● WHAT YOU WILL DO: In the data below, find the line containing "At what coordinates"; transcribe it and each line after it exactly, through the last, skipping pictures.

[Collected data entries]

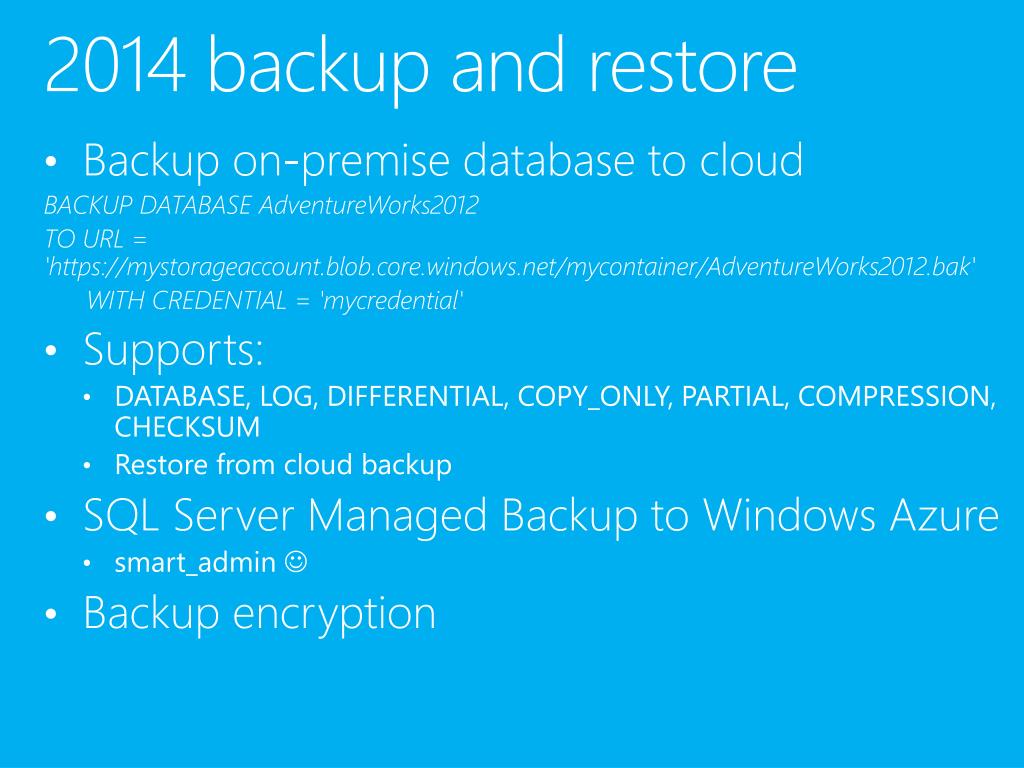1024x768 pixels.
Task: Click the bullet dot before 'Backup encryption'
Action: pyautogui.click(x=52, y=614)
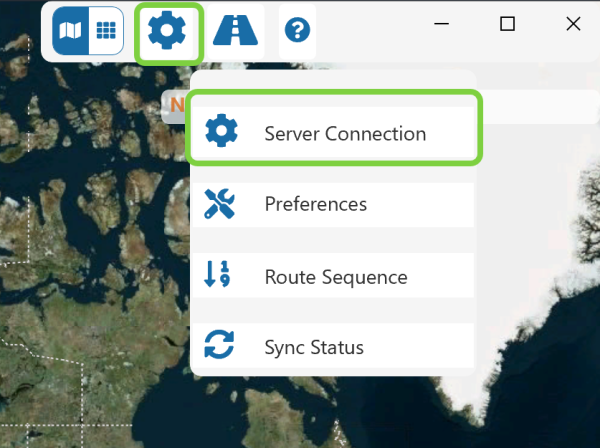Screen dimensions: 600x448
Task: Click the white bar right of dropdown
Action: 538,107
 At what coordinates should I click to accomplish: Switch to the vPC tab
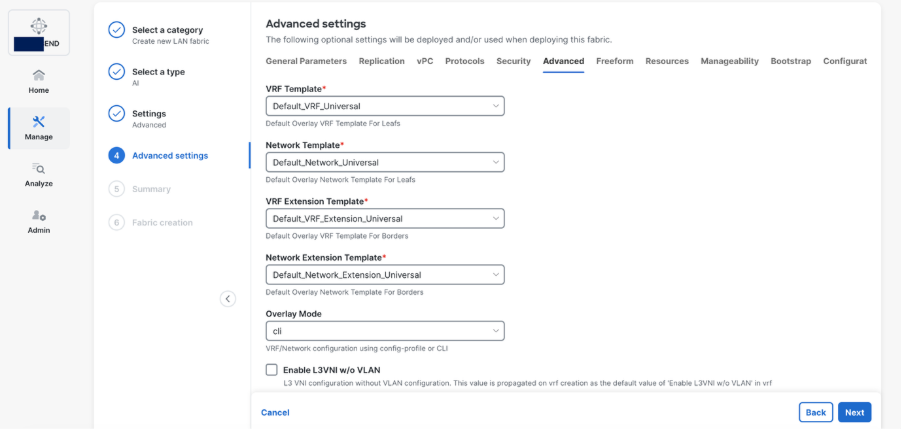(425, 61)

● OUTPUT OF THE TASK:
 At what coordinates should I click to accomplish: Switch to the vPC tab
(425, 61)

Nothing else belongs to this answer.